The Online Harms Act would have censored legal internet content that the government thought “likely to foment detestation or vilification of an individual or group.” It would be up to the Canadian Human Rights Commission to investigate complaints.

The TDF said that Bill C-63 would have made it a criminal offense to publish ill-defined “harmful content.”

The TDF warned that under Carney, the government is “once again considering new or similar legislation to regulate online speech, with the Minister of Justice claiming he would take another look at the matter.”

Mark Joseph, TDF litigation director, pointed out that Canada already has laws that “the government can, and does, use to address most of the bad conduct that the Bill ostensibly targeted.”
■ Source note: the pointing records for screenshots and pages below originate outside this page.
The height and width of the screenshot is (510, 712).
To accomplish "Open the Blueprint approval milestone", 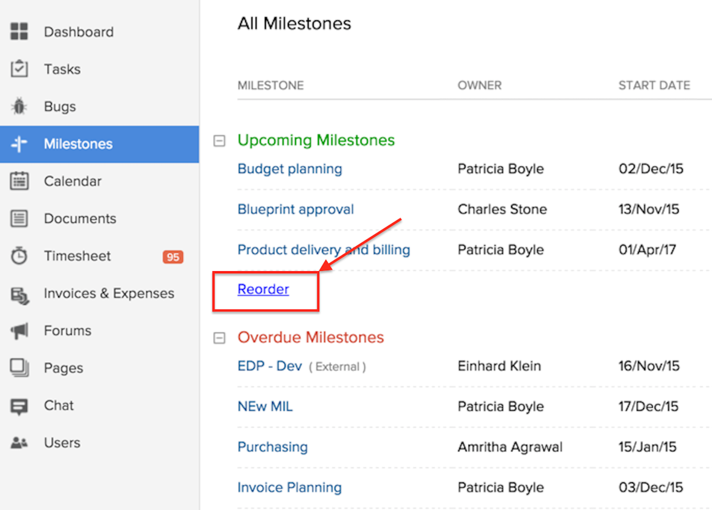I will tap(296, 209).
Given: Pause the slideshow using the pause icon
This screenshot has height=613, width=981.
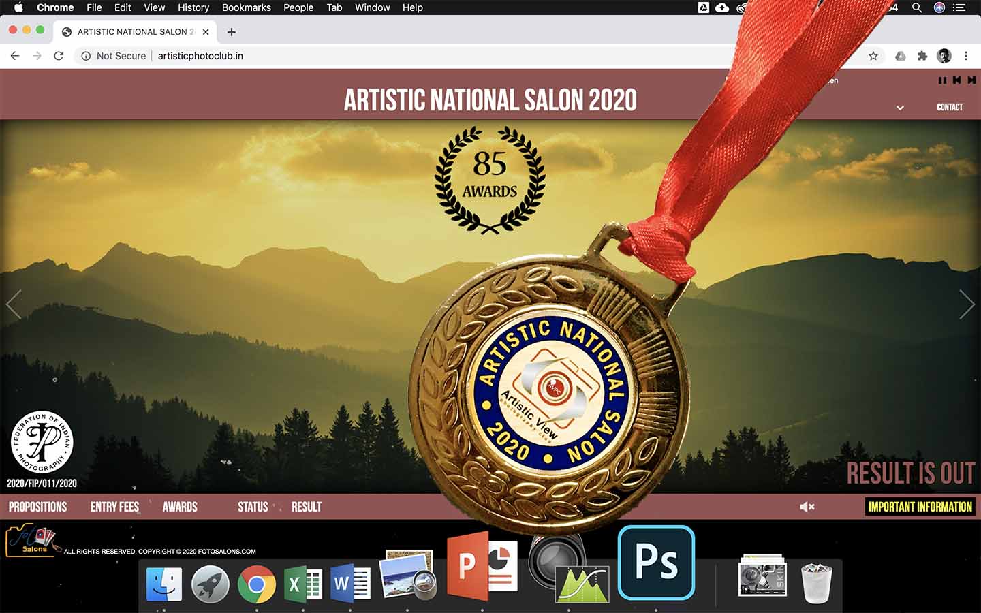Looking at the screenshot, I should point(943,80).
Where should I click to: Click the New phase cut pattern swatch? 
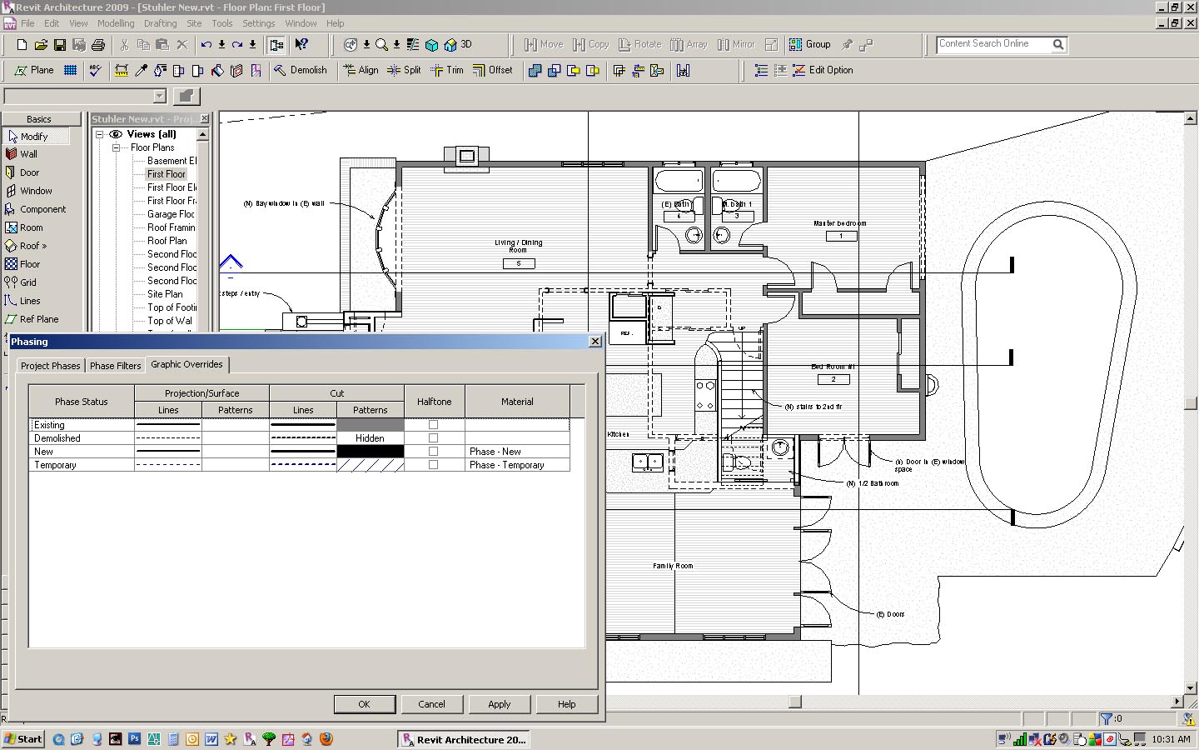point(370,452)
“To the extent that there are gaps in the Criminal Code, amendments should be carefully drafted to fix this,” he said.

“However, the previous Bill C-63 sought to implement a regime of mass censorship.”

As reported by LifeSiteNews last month, a recent Trudeau-appointed Canadian senator said that he and other “interested senators” want Carney to revive a controversial Trudeau-era internet censorship bill that lapsed.

Another recent Carney government Bill C-2, which looks to ban cash donations over $10,000, was blasted by a constitutional freedom group as a “step towards tyranny.”

Carney, as reported by LifeSiteNews, vowed to continue in Trudeau’s footsteps, promising even more legislation to crack down on lawful internet content.

He has also said his government plans to launch a “new economy” in Canada that will involve “deepening” ties to the world.

Under Carney, the Liberals are expected to continue much of what they did under Justin Trudeau, including the party’s zealous push in favor of abortion, euthanasia, radical gender ideologyinternet regulation and so-called “climate change” policies. Indeed, Carney, like Trudeau, seems to have extensive ties to both China and the globalist World Economic Forum, connections that were brought up routinely by conservatives in the lead-up to the election.